Segundo informações da Polícia Militar, a princípio, a ocorrência é tratada como tentativa de suicídio. Por volta das 11h30 desta terça-feira (19/6), nem a PM nem o Corpo de Bombeiros estavam mais na academia Guns Sport, apenas policiais civis, que assumiram o caso.

De acordo com fontes policiais, a mulher, de aproximadamente 24 anos, alugou um revólver e teria atentado contra a própria vida. Ela estaria treinando na academia há uma semana e foi socorrida com vida ao Instituto Hospital de Base (IHB). A jovem é habilitada para as aulas de tiros.

Funcionários de uma oficina que fica ao lado da academia disseram não ter ouvido barulho de tiros. “Só vimos a movimentação quando a mulher saiu toda ensanguentada. Ainda estava viva e foi levada por uma ambulância”, contou um deles.

Na quinta-feira (21), a academia iniciaria um curso de introdução ao tiro com armas curtas. Para participar, os pré-requisitos eram: ter mais de 18 anos e não responder a nenhum processo criminal. A carga horária do treinamento é de 7,5 horas, divididas em três aulas, com 100 disparos. O valor cobrado é de R$ 690.

A academia não se manifestou sobre o ocorrido. O estabelecimento fechou as portas nesta terça. A previsão de reabertura é para esta quarta (20). Por volta das 12h30, uma equipe da Secretaria de Segurança Pública e Paz Social esteve na academia.

A documentação do estabelecimento está em dia e os profissionais que trabalham no local são habilitados. A Guns existe há anos. O caso é tratado pelos investigadores como autolesão e não acidente.

Busque ajuda
O Metrópoles tem a política de divulgar informações sobre casos de suicídio ou tentativas que ocorrem em locais públicos ou causam mobilização social. Isso porque é um tema debatido com muito cuidado pelas pessoas em geral.

A Organização Mundial da Saúde (OMS) recomenda que o assunto não venha a público com frequência, para que o ato não seja estimulado. O silêncio, porém, camufla outro problema: a falta de conhecimento sobre o que, de fato, leva essas pessoas a se matarem.

Depressão, esquizofrenia e o uso de drogas ilícitas são os principais males identificados pelos médicos em um potencial suicida. Problemas que poderiam ser tratados e evitados em 90% dos casos, segundo a Associação Brasileira de Psiquiatria.

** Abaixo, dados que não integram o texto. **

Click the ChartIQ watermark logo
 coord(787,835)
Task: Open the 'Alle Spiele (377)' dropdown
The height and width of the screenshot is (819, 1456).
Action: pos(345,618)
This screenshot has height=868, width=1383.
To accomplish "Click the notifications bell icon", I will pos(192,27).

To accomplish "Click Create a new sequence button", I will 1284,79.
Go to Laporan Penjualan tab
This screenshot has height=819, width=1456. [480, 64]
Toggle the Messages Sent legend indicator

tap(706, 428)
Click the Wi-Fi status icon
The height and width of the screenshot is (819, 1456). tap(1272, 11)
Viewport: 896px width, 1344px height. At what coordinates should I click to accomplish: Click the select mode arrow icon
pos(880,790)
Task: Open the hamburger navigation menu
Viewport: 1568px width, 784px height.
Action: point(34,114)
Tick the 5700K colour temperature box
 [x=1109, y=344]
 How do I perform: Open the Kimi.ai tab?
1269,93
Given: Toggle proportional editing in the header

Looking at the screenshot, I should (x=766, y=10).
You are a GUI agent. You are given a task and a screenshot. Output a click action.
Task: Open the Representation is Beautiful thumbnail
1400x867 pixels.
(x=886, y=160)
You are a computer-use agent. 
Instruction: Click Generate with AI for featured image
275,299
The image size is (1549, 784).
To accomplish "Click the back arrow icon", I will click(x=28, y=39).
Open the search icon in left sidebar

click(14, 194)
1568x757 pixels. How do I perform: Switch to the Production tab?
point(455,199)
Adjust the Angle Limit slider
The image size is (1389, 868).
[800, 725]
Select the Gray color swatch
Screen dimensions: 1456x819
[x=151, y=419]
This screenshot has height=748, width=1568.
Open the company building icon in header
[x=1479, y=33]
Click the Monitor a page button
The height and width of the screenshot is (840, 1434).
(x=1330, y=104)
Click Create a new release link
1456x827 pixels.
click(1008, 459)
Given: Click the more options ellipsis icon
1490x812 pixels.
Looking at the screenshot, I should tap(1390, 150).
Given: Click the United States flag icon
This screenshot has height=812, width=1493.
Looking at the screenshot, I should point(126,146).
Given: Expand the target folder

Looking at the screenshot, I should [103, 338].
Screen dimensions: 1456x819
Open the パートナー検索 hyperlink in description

Está passando por um período difícil? O Centro de Valorização da Vida (CVV) pode te ajudar. A organização atua no apoio emocional e na prevenção do suicídio, atendendo voluntária e gratuitamente todas as pessoas que querem e precisam conversar, sob total sigilo, por telefone, e-mail, chat e Skype 24 horas todos os dias.

Arte/Metrópoles

Disque 188
A cada mês, em média, 1 mil pessoas procuram ajuda no Centro de Valorização da Vida (CVV). São 33 casos por dia, ou mais de um por hora. Se não for tratada, a depressão pode levar a atitudes extremas.

Segundo dados da Organização Mundial da Saúde (OMS), a cada dia, 32 pessoas cometem suicídio no Brasil. Hoje, o CVV é um dos poucos serviços em Brasília no qual se pode encontrar ajuda de graça. Cerca de 50 voluntários atendem 24 horas por dia a quem precisa.